まぁ、エキス程度にしか摂取しなかっただろうから持ち直すだろう」

 不機嫌そうな返答。
 それを聞いて、香里はやれやれとため息をついた。

 不幸にも、野良犬の飲んだスープは、肉団子と玉ねぎのスープだったのだ。

「やっぱり……相沢君のしそうなことね」

「全くだ。ああいう無知な輩は、
早々に見切りをつけておくことをお薦めするよ、美坂君」

 冗談などではなく、久瀬は割と本気でそう思っていそうだ。

「勉学や知識だけが問題でもないと思うんだけど」

「君が言っても皮肉にしか聞こえないな。
大体、あんな大勢の女性に声をかけるような男が、
この騎士団にいること自体、何かの間違いなんだ……」

 後半の呟きは、彼の私情が入っていたような気がする。

(……まぁ、この人とは相沢君は色々あるしね。
別に、悪人というわけではないけど……)

 香里は、以前、彼と祐一が、
舞の退学を巡って少々いざこざがあったことを思い出していた。

 舞の力の暴発による――
 当時は皆、そんなこと全く知らなかったが――

 舞踏会の事件を利用し、何かと騒がしくてかなわない、
舞を消し去ろうという、久瀬の目論見によって、あの騒動は行われていたのだが……、

 あの事件、今、思い返してみると……、
 演説の際の舞の行動によって、あらかた有耶無耶にされていたのだ。

 祐一はよくわからないうちに、
結果的に、二人とも取り返し、久瀬はよくわからないうちに結果的に悪人扱い。

 ――で、どさくさ紛れに、「舞は佐祐理の護衛」という、
あの状況を、確立させてしまっていたわけなのだが……、

(この二人としては、根本的に解決していないのよね……要するに)

 こればかりは、いかに聡明な香里であろうと、
よい解決策は思い浮かばなかった。

 まぁ、仮に思い浮かんだとしても、そこまでする義理もないわけだが。

「寒いわね……」

「そうだな……あと少しで閉門の時間だ。辛抱してくれたまえ」

「ええ……」

(まぁ、この程度の仲の悪さだったら、別に問題ないかしら……)

 香里はそう思い、思考を放棄した。





 ――雪は既に止み、されど風は強く。

 残り半刻とないこの時間が、
さっさと過ぎてくれることを、香里は切に願っていた。






○月△日 当直:長谷  天候:吹雪

 本日は、風が強く、まるで嵐のような猛吹雪でした。

 今日の通過者は、午前中に巡礼者の一隊が一組のみでした。
 フォルラータより許可証発行済み。
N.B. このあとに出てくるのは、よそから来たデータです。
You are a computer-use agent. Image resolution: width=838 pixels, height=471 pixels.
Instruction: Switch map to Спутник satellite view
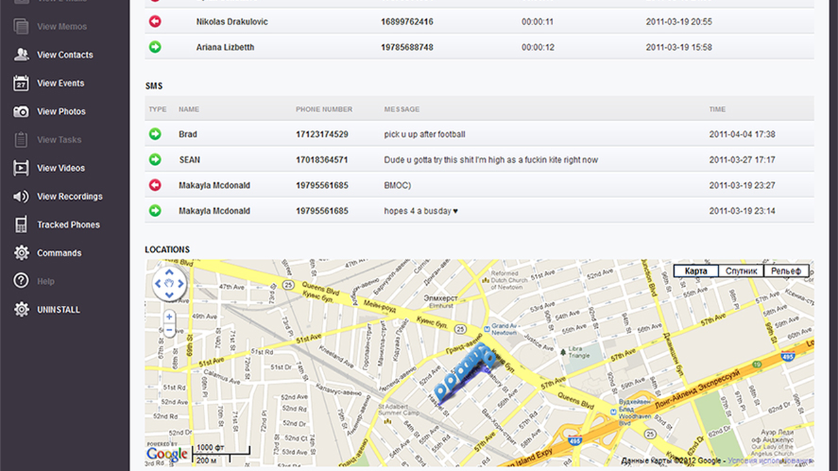[x=740, y=270]
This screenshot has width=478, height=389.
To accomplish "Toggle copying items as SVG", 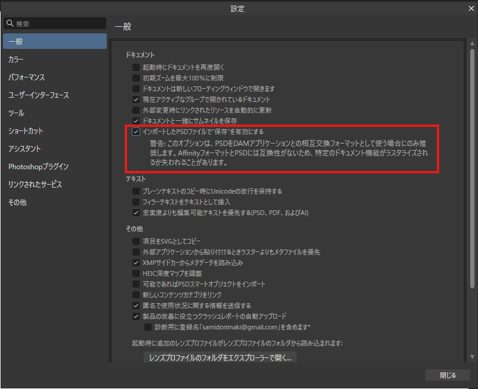I will (x=136, y=241).
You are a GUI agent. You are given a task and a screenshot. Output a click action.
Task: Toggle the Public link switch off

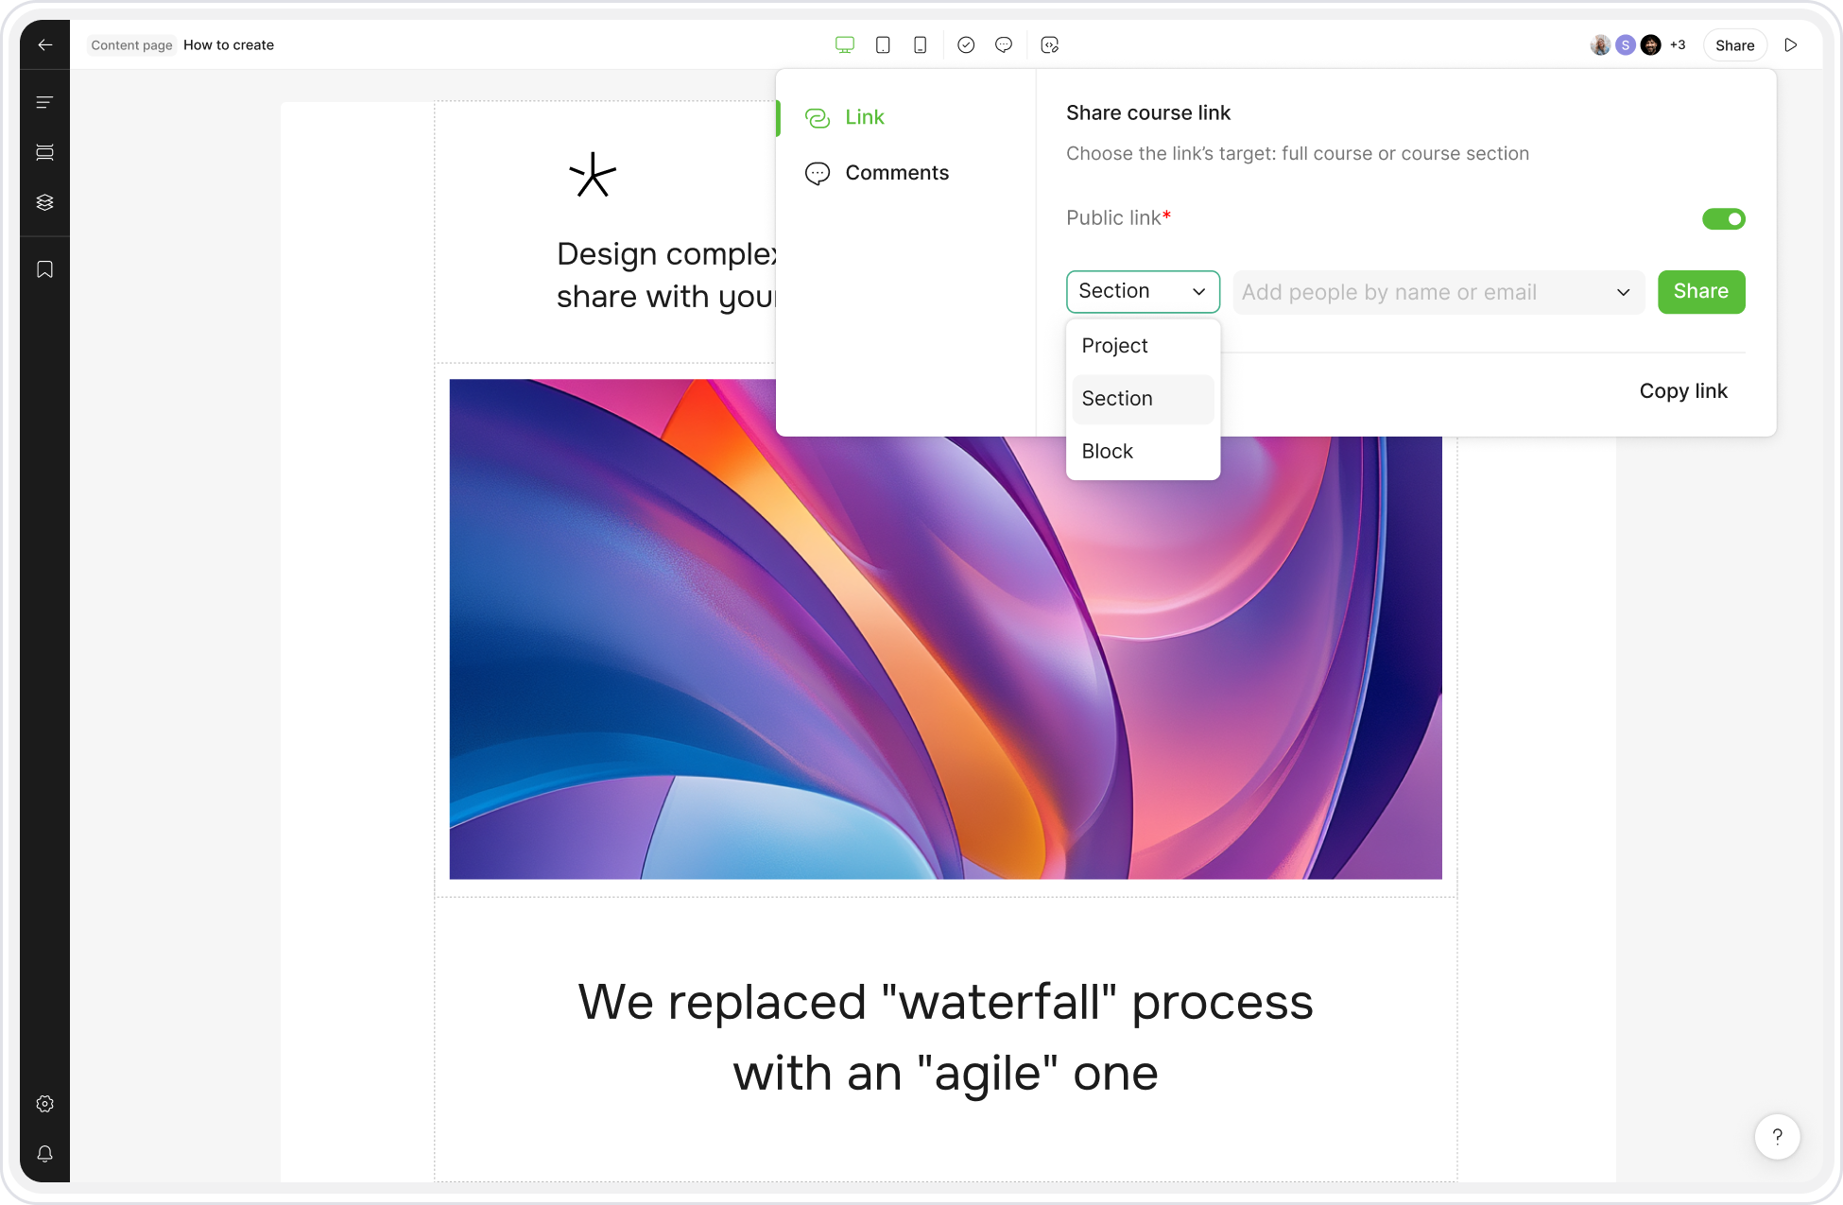point(1723,219)
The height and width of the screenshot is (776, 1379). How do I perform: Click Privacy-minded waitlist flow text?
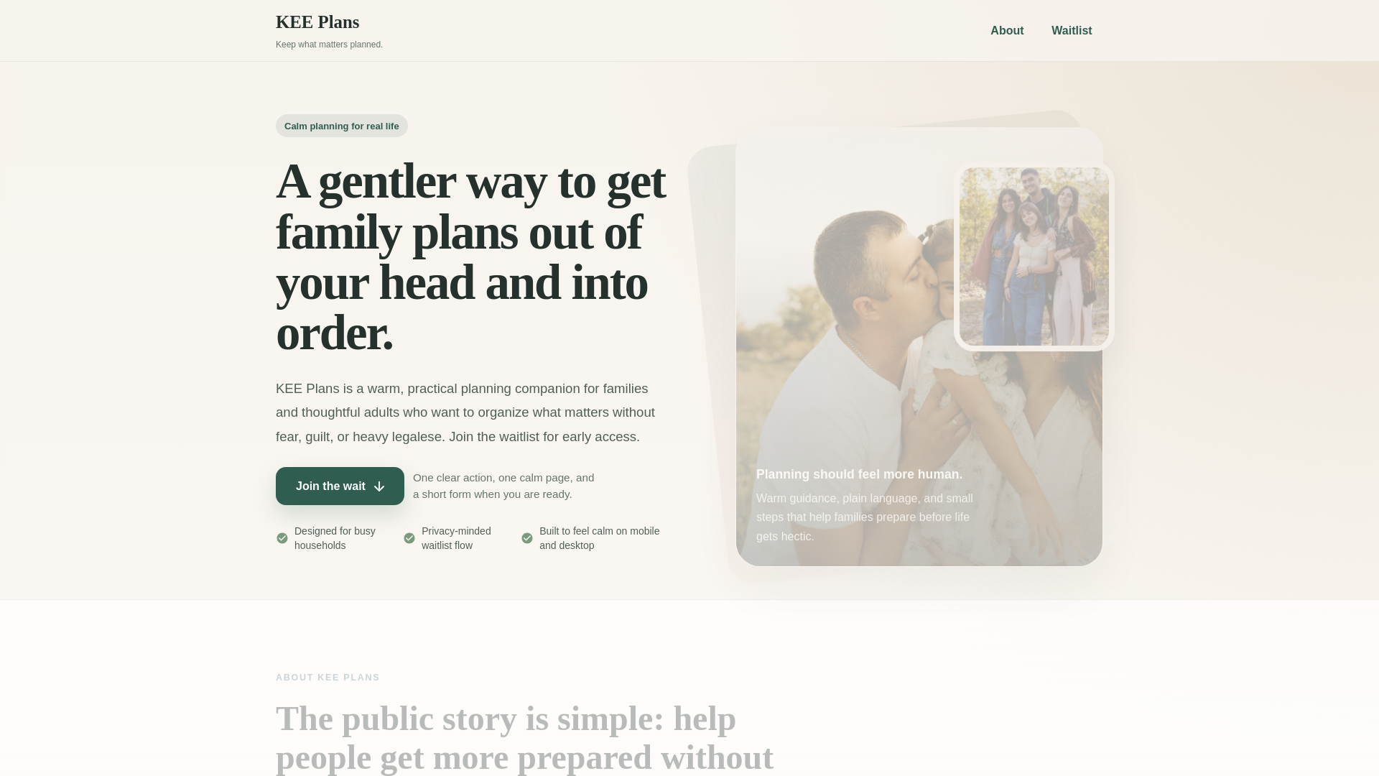(456, 538)
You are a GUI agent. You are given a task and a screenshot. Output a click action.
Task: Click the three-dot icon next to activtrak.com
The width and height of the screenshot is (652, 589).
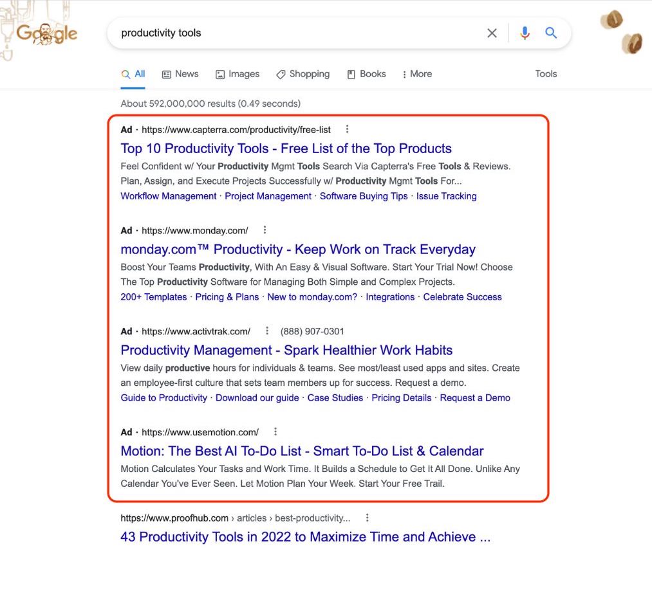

お疲れ様です。

 どうやら頻繁に足を運んでいるらしく、
むしろ、俺達よりも手馴れた様子で手続きをしていましたね。

 ですが、途中で問題が一つ発覚。

 彼らの宿泊予定の山小屋の薪が切れかけていると言う報告をうけたのを失念しており、
彼らに薪を与えるのをすっかり忘れてしまいました。

 職務怠慢と言えば言い訳できないのですが、
とにかく相沢君と二人で吹雪の中、山小屋まで薪の補給へ。

 補給の方は問題なく終わったのですが……、
 相沢君が風邪を引いてしまったようです。

 かくいう自分も、頭が少々痛いのですが……、






(寒い……)

 膝まである雪のせいで足がもつれる。
 向かい風で後ろに引っ張られる。

 しかも、完全防寒装備に胸部鎧のため、重量もかなりのものだ。

 行きの疲労も蓄積されているため、
この強行軍は、むしろ帰りの方が辛かった。

 山小屋で体力を回復してからの方がよかったかも、などと長谷は今更ながらに思ってしまった。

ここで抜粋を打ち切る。